20 de agosto de 2026 – Solemnidad de San Bernardo
Sabiduría 7, 7-10; 15-16; Filipenses 3, 17 – 4, 1; Mateo 5, 13-19
Homilía
Queridos hermanos,
Bernardo de Claraval, a quien hoy celebramos, recibió de Dios el don de la Sabiduría divina. No solo la tomó por esposa, sino que la ensalzó con gran amor y lirismo. No solo los monjes de su comunidad de Claraval bebían de esa fuente de Sabiduría, que él les impartía a través de sus sermones y sus capítulos, sino que también muchos eruditos y sabios del mundo acudían a Claraval para beber de esa fuente. Para muchos de sus contemporáneos y para varias generaciones de monjes y monjas, hasta el día de hoy, ha sido la sal de la tierra y la luz del mundo.
Cuando Jesús dice a sus discípulos que son la sal de la tierra y la luz del mundo, no les invita a ser orgullosos, felicitándose a sí mismos por ser los «elegidos». Al contrario, les confía una misión —y una misión muy exigente—. Les invita a ser la sal de la tierra y la luz del mundo, no tanto mediante una enseñanza de sabiduría, sino sobre todo a través del testimonio de su vida.
¡Quizá nos guste demasiado la idea de ser la luz del mundo, para que el mundo nos mire y nos admire! Prestemos, pues, un poco más de atención a la otra imagen que utiliza Jesús: ¡la de la sal de la tierra! Hay al menos dos cosas que podemos decir sobre la sal: La primera es que se necesita muy poca sal en la comida. Un poco de sal le da buen sabor a la comida; demasiada sal la estropea. Y es a este elemento, al igual que a la levadura en la masa, a lo que Jesús compara el Reino de Dios. Para la Iglesia, para los cristianos en general, ser una presencia humilde y pequeña en la vida de la humanidad es algo normal. Todas las grandes demostraciones llamativas, pomposas y ruidosas de la presencia de la Iglesia como una realidad poderosa e influyente no tienen mucho que ver con el Evangelio.
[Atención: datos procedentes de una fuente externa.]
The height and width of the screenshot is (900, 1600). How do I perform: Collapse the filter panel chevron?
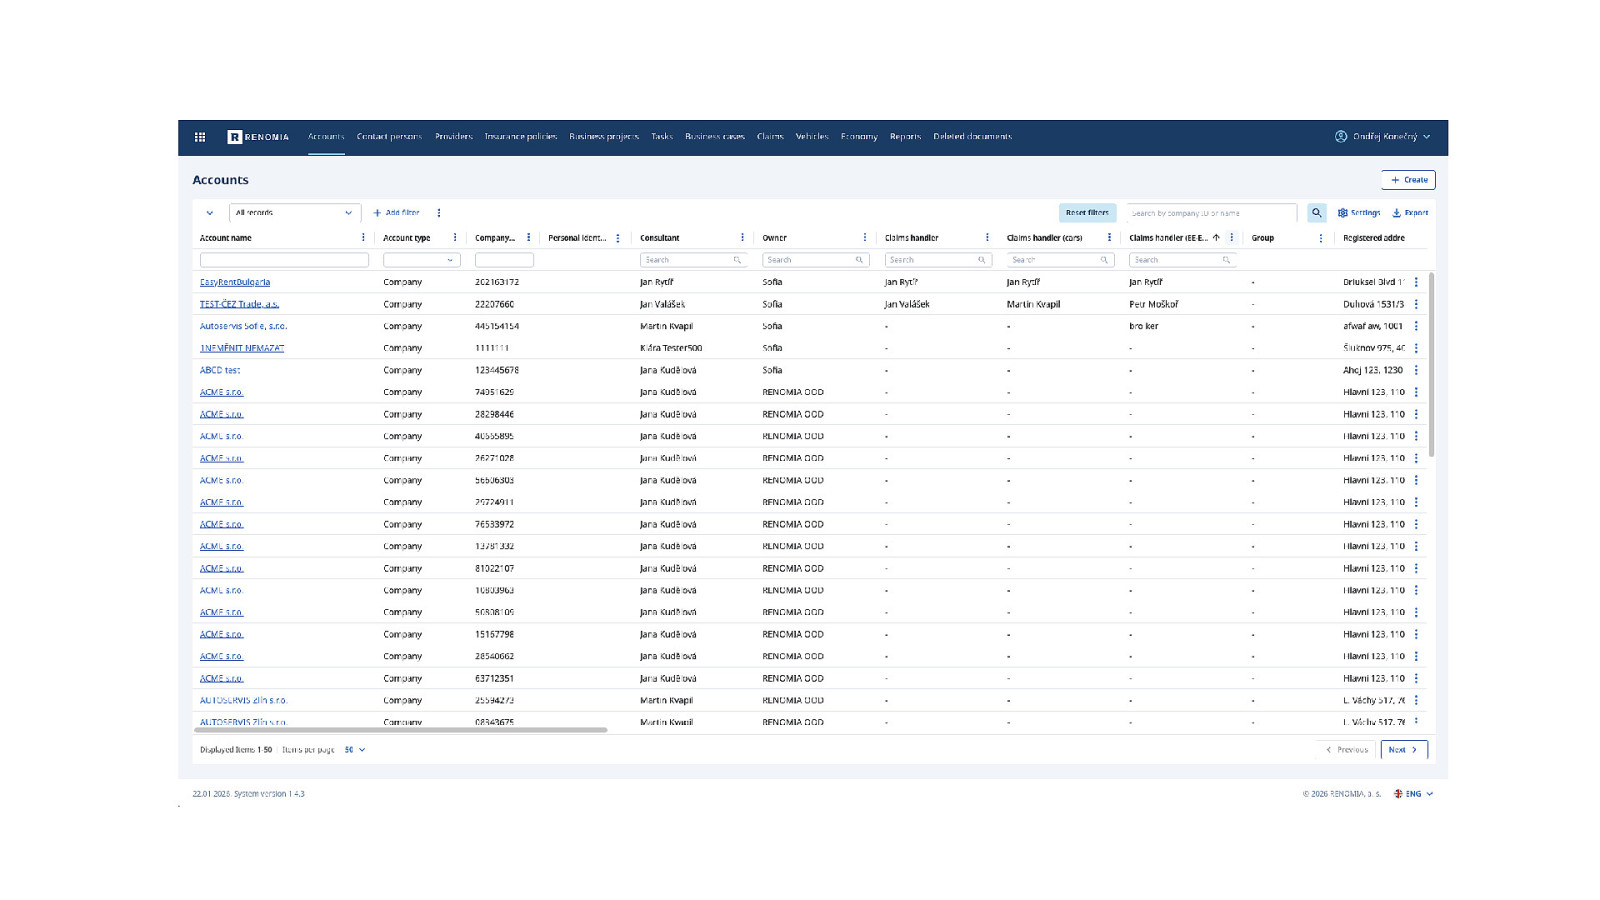210,213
Y, precisamente, la segunda característica de la sal es que se disuelve en el resto de la comida y actúa de forma imperceptible. Así actúa la sal en la masa de la humanidad. El padre Christian de Chergé, del monasterio de Tibhirine, decía que quería ser un grano de sal en la tierra y en el pueblo de Argelia. Un deseo que se cumplió.
Ser discípulos de Cristo significa siempre aceptar llevar su cruz. Esto es lo que Pablo recuerda a los fieles de la Iglesia de Filipos, a quienes amaba de manera especial. «Sed imitadores míos», les dice, pero es para invitarlos a no ser de aquellos a quienes él llama «los enemigos de la cruz de Cristo», y a vivir ya aquí en la tierra con el corazón en el cielo.
Estamos llamados a ser la sal de la tierra y la luz del mundo, plasmando en nuestra vida cotidiana, junto a las personas que nos rodean, el mensaje de amor de Jesús. El Pan de Vida que vamos a recibir en la Mesa del Señor es lo que nos da el poder y la fuerza para ser fieles a esa misión.
Pidamos a san Bernardo que nos obtenga la gracia de una vida monástica centrada por completo en el amor de Cristo, y pidamos a san Pablo que nos permita poner en práctica en nuestra vida cotidiana el ideal de comunidad que él esbozaba a los filipenses. Pidamos muy especialmente, para cada uno de nosotros, el don de la verdadera Sabiduría.